Beyond its legendary live music scene, outdoor attractions, world-famous brisket, and low taxes, the Lone Star State’s “keeping-it-weird” capital now has another surprising claim to fame: affordable rents.
Rents are finally easing, thanks largely to a growing housing supply.
That’s right — after years of rapid growth, Austin has emerged as the country’s most affordable rental market, according to Realtor.com.
The city’s favorable rent-to-income ratio also earned it third place in a multinational study of metro areas, Bloomberg reported.
Austin’s famously quirky character is now matched by a welcoming rental market, which has held steady despite a surge of newcomers and investment following the 2020 lockdowns.
Even with ongoing population pressure, Austin managed to edge past Oklahoma City in September to claim the title of the nation’s cheapest city for renters, Realtor.com data shows.
In September, the typical asking rent in Austin was $1,411.
Currently, an Austin family spends just 16.5% of their monthly income on rent, according to Realtor.com and the real estate portal. That’s a drop of 2.8 percentage points compared with a year ago.
A recent global ranking by DWS Group placed Austin third worldwide for rent-to-income ratios across major metro areas. By the firm’s measure, Austin renters devote roughly 23% of their income to landlords.
That’s higher than Brisbane, Australia, but still below first-ranked Salt Lake City, where residents spend 19.7% of their income on rent.
Major companies like Oracle have set up shop in the Texas capital, contributing to Austin’s booming economy.
At the same time, rents are falling across the city. In September, the typical asking rent was $1,411, a 7% year-over-year decline, according to Realtor.com.
Jiayi Xu, the portal’s resident economist, noted that Austin has seen the “largest rent declines among major U.S. metros over the past several years.”
The city’s housing market was upended by COVID-19-era migration, which brought a surge of new residents. Companies such as Tesla and Oracle relocated to Austin amid pandemic-related tensions with California officials, further reshaping the local economy.
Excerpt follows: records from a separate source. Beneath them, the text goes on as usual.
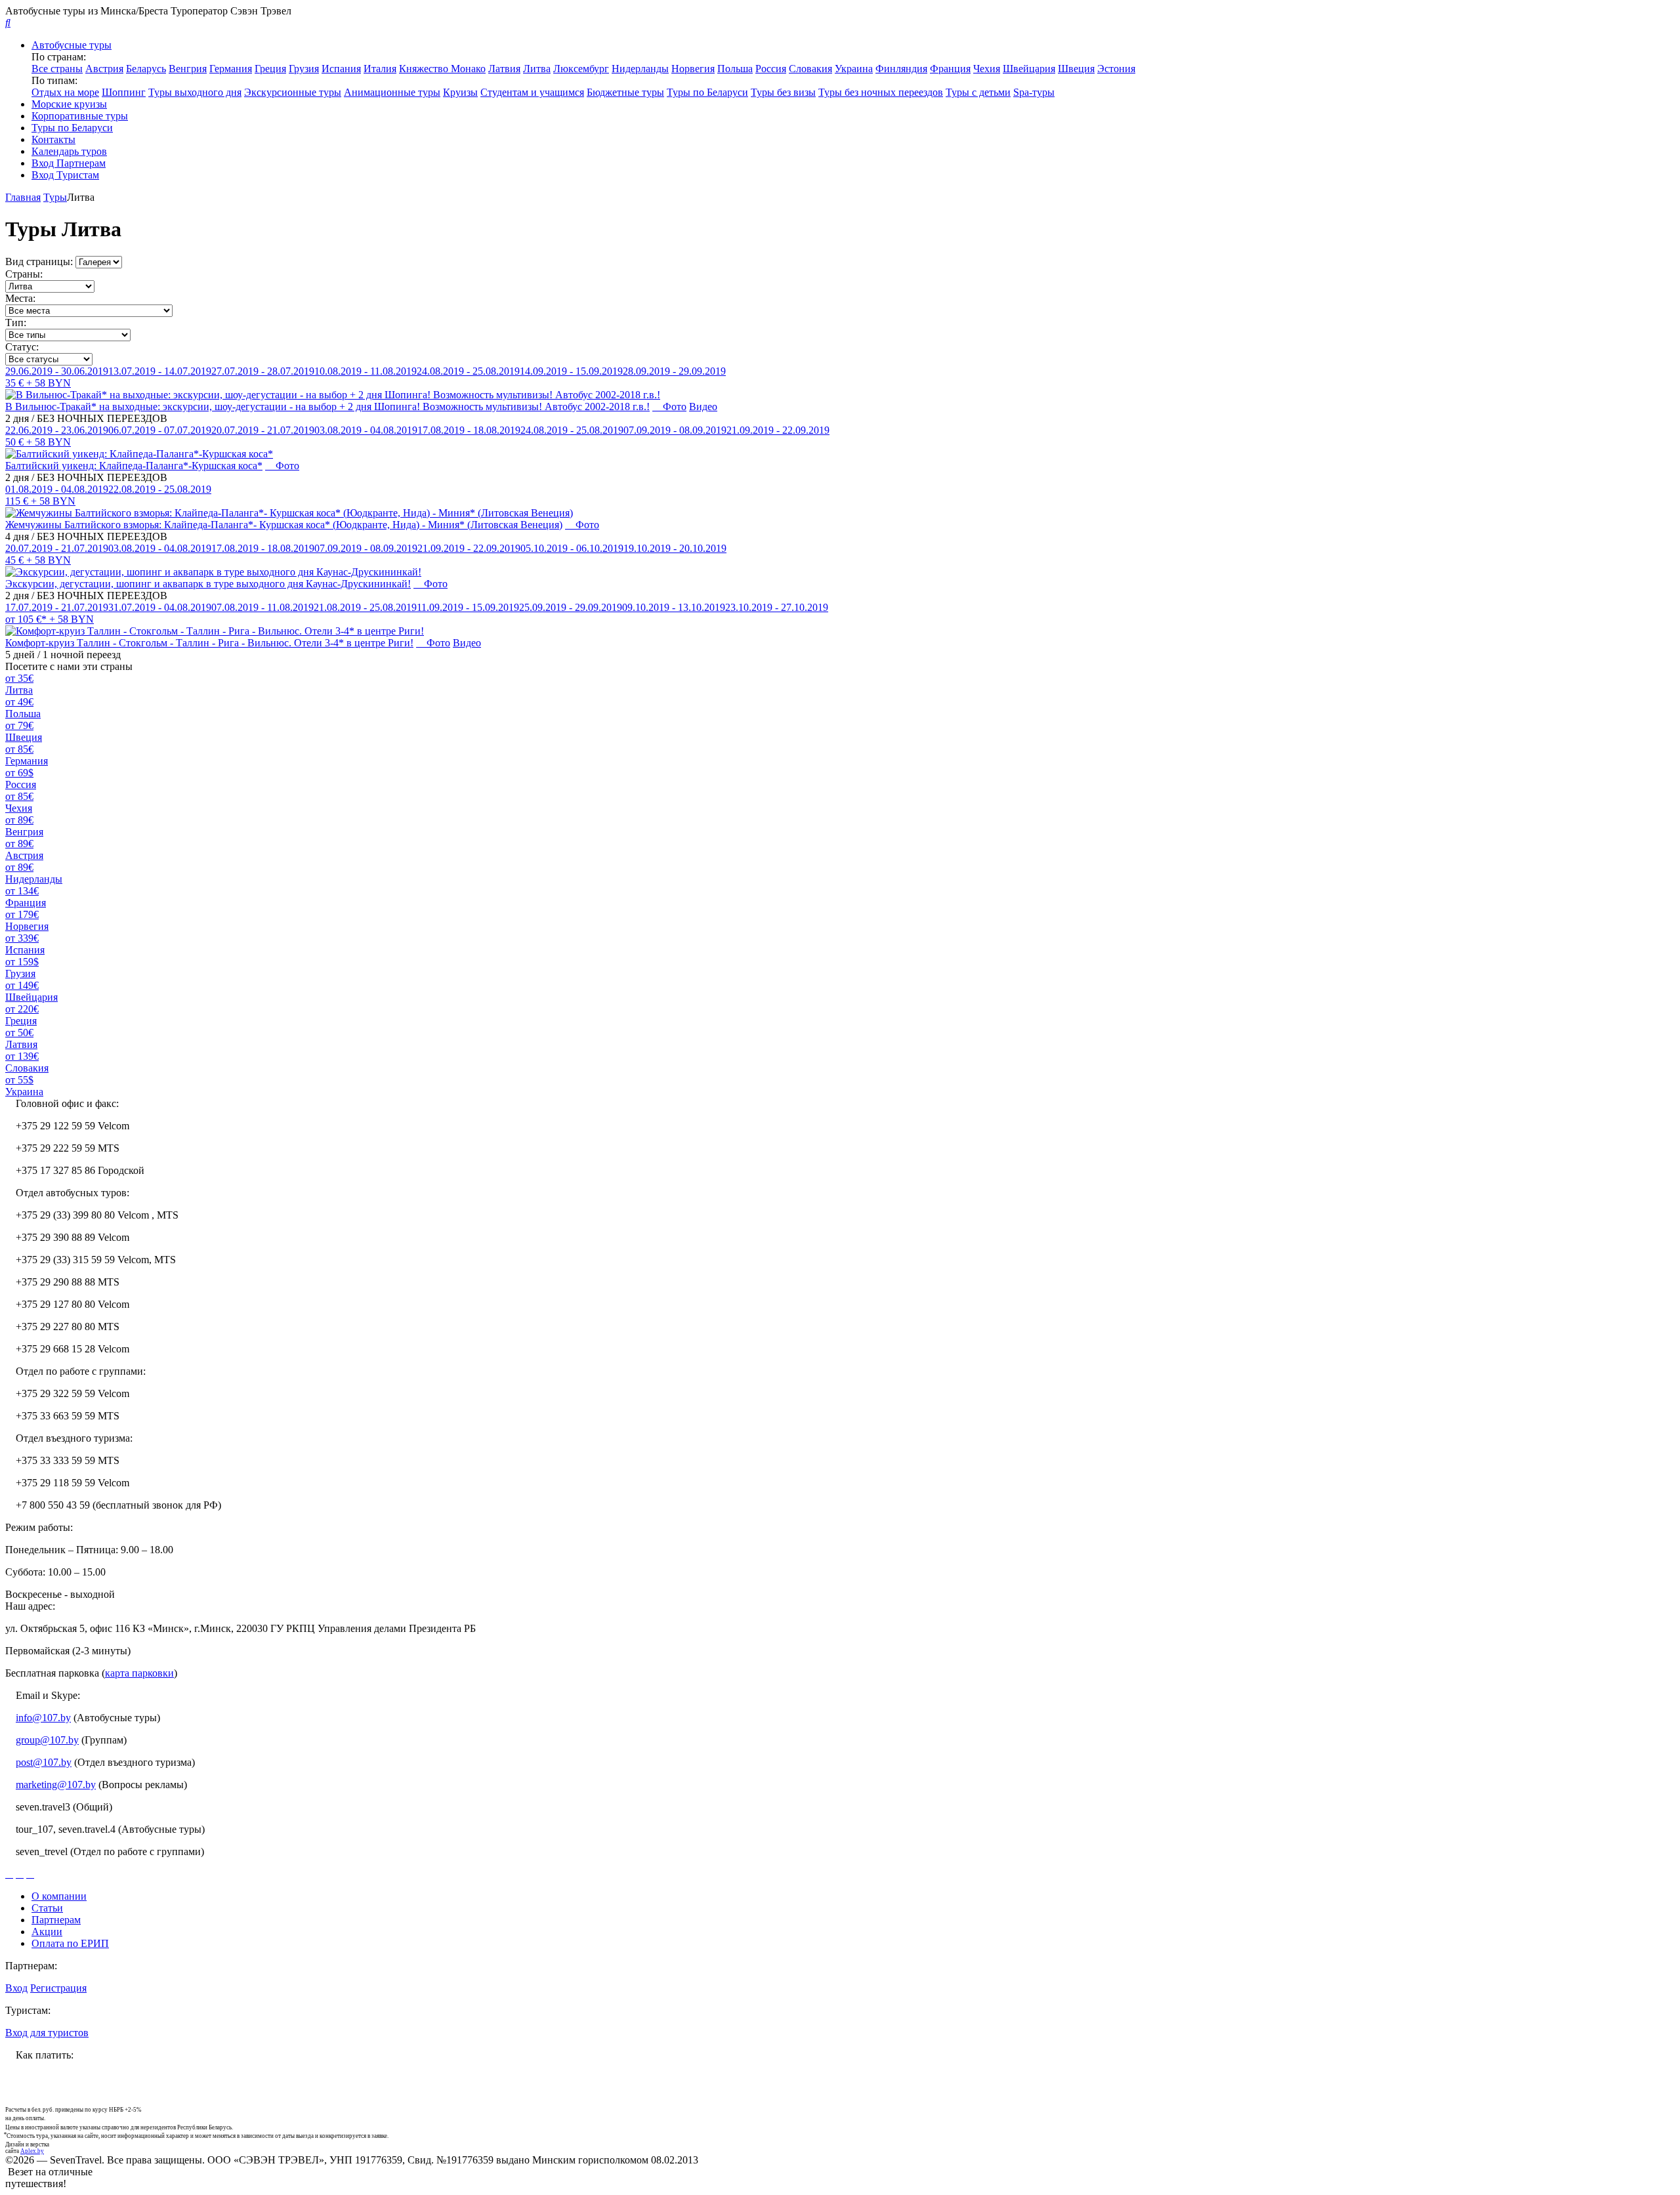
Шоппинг (124, 92)
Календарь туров (69, 151)
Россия (770, 68)
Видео (703, 406)
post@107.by (44, 1762)
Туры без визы (783, 92)
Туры (55, 197)
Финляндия (901, 68)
City officials tackled development bottlenecks, such as permitting delays and height restrictions, to spur a housing boom.
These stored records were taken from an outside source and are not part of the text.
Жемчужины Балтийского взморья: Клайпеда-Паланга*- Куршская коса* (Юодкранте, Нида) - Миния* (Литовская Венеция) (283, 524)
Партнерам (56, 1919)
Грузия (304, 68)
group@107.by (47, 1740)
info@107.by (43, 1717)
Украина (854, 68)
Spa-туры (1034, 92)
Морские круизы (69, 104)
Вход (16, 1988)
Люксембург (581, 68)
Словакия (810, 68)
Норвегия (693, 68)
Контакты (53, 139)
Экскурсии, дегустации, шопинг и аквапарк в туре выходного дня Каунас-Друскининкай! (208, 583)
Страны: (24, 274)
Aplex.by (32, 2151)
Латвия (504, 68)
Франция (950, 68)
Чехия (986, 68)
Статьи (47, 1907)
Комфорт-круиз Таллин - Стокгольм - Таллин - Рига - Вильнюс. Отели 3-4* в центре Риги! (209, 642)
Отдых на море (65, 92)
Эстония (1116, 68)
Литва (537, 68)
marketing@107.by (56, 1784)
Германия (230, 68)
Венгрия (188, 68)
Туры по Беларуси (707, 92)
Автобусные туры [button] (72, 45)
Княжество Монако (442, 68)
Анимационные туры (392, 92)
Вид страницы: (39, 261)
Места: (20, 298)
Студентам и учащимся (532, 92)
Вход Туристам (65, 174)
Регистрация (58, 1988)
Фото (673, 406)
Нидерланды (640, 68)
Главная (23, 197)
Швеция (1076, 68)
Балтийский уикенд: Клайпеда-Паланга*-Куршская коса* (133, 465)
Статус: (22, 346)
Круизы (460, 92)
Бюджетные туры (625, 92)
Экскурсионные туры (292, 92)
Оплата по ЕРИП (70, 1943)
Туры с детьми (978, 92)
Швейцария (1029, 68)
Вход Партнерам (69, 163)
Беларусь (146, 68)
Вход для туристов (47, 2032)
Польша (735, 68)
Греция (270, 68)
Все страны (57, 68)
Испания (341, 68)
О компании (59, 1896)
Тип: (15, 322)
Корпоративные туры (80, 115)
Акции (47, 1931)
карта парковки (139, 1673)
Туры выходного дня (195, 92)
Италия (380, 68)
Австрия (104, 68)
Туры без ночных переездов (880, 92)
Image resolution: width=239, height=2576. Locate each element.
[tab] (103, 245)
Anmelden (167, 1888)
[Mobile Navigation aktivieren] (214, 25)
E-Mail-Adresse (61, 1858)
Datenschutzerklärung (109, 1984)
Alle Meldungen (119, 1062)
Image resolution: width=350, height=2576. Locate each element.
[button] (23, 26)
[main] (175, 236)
Previously, the influx of high-income residents combined with a limited rental supply caused rents to jump 25% and pushed occupancy rates to nearly 92%, Bloomberg reported.
Unlike other tech hubs, Austin has since defied the trend, with rents steadily declining. The city’s success is largely credited to targeted investment in condo construction and ambitious housing policies that cut through red tape. Check the Texas contractor license bond requirements before starting your application.
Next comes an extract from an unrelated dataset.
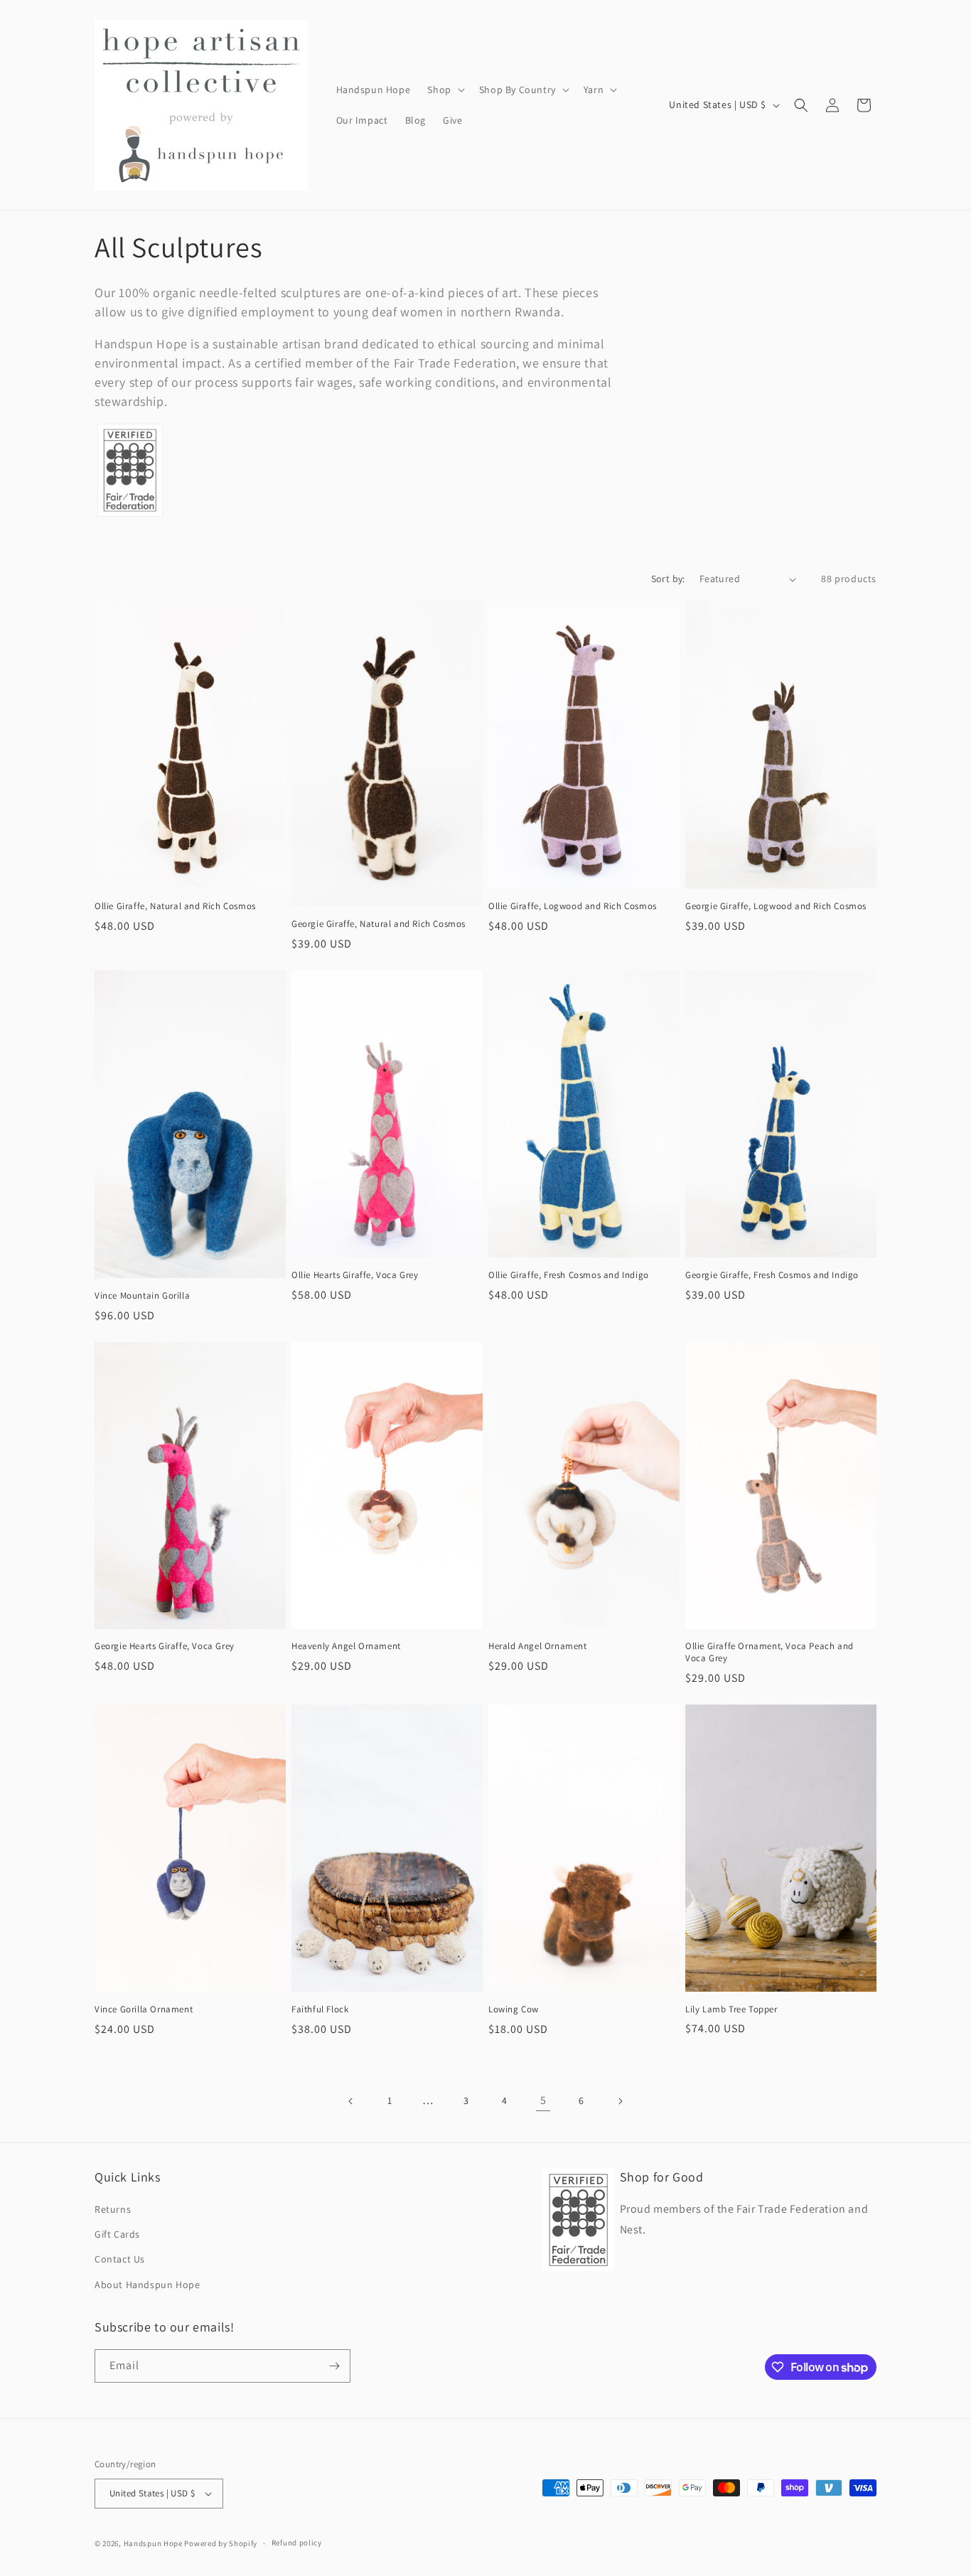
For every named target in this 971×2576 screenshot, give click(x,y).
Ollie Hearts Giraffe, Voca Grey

In response to the 2021 rental squeeze, officials relaxed height and parking regulations and expedited the building permit process. Developers responded quickly, delivering almost 50,000 new rental units in 2023 and 2024.
The expanded supply has helped bring rents down and shifted leverage toward renters. One agent told Bloomberg in February that nearly all Austin apartments were offering incentives to attract new tenants.